Task to complete:
Below, some lines carry pictures; leave those pictures out and retype exactly the lines from the one with "Given: Tap the silent mode bell icon" through the one with "The image size".

(Record extracts begins)

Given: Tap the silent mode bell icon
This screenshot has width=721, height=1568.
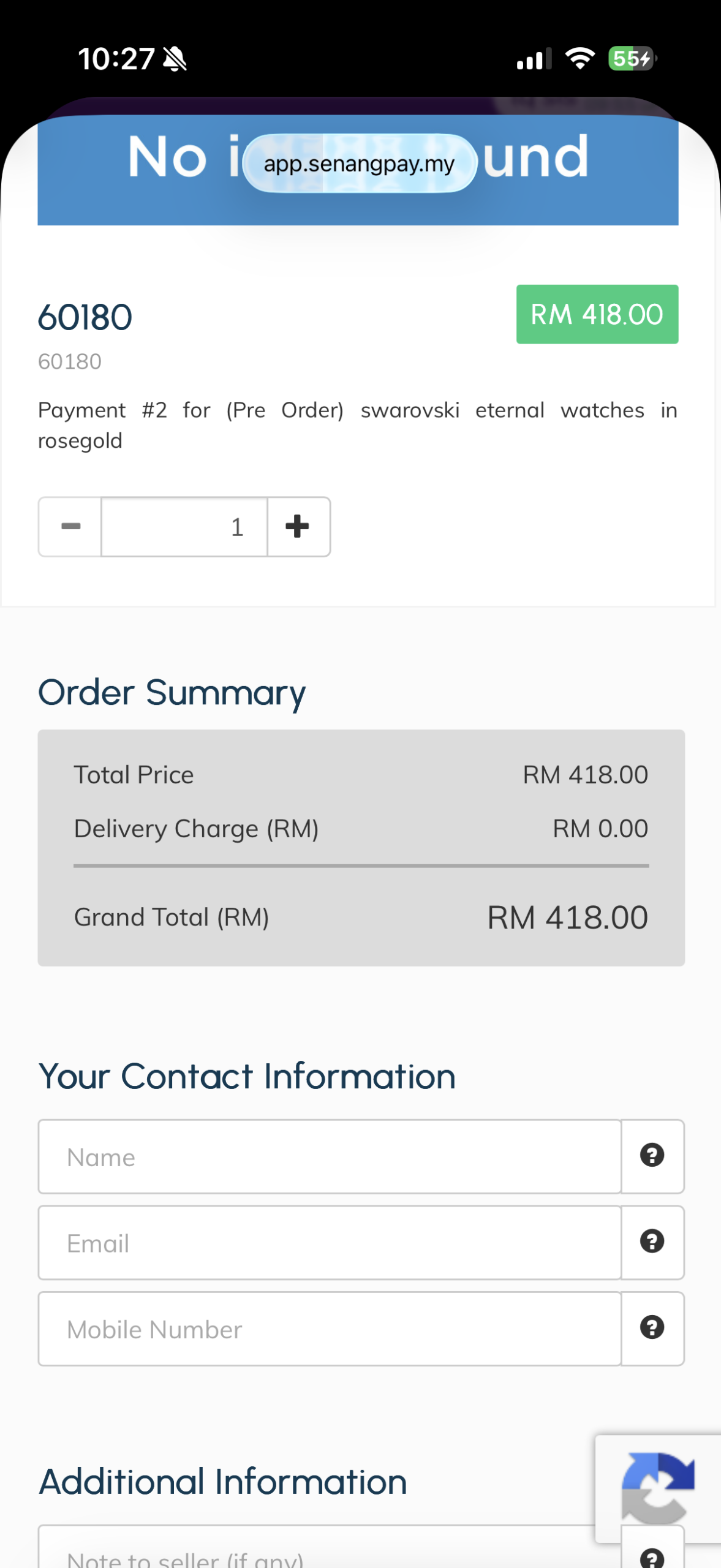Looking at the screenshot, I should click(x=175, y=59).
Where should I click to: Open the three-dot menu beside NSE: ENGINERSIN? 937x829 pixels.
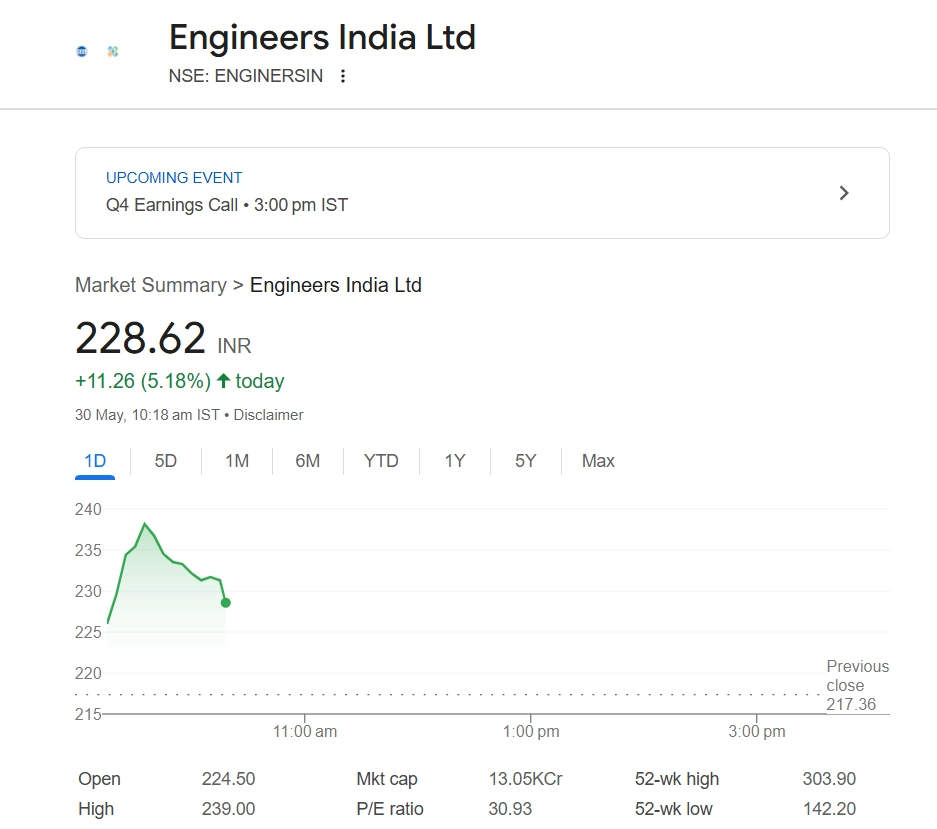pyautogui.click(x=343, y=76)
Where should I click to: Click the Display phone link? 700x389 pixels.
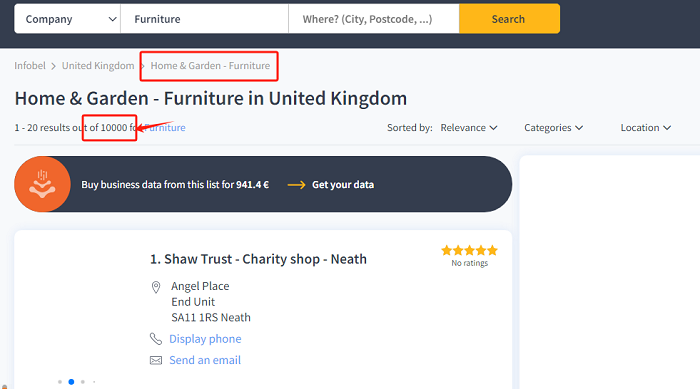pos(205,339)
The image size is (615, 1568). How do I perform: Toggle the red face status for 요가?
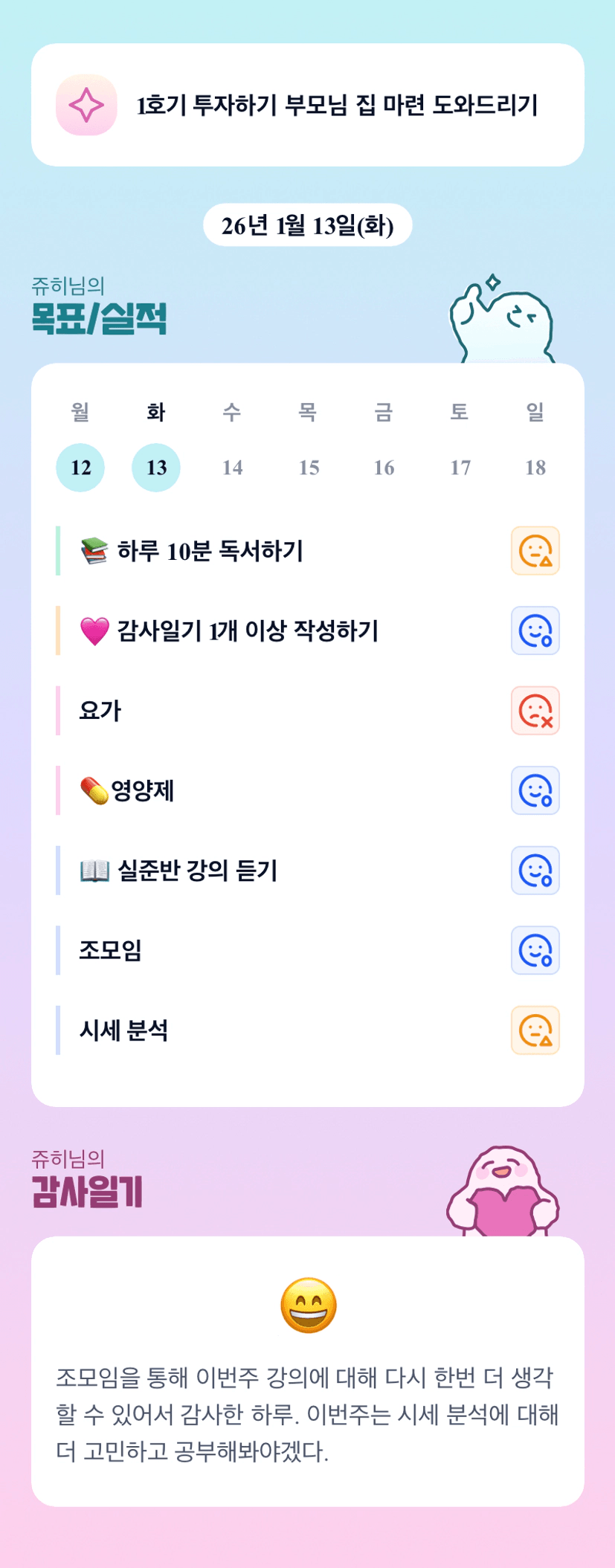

(Record extracts ends)
(Record extracts begins)

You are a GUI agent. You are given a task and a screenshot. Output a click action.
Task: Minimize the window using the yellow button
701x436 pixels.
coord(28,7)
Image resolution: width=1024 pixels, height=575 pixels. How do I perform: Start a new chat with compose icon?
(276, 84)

(Record extracts ends)

Answer below:
Given: Tap the silent mode bell icon
This screenshot has width=721, height=1568.
Looking at the screenshot, I should click(x=175, y=59).
Where should I click to: Open the three-dot menu beside NSE: ENGINERSIN? 937x829 pixels.
pyautogui.click(x=343, y=76)
Where should I click to: Click the Display phone link? 700x389 pixels.
pos(205,339)
The image size is (615, 1568). How do I perform: Toggle the red face status for 요가?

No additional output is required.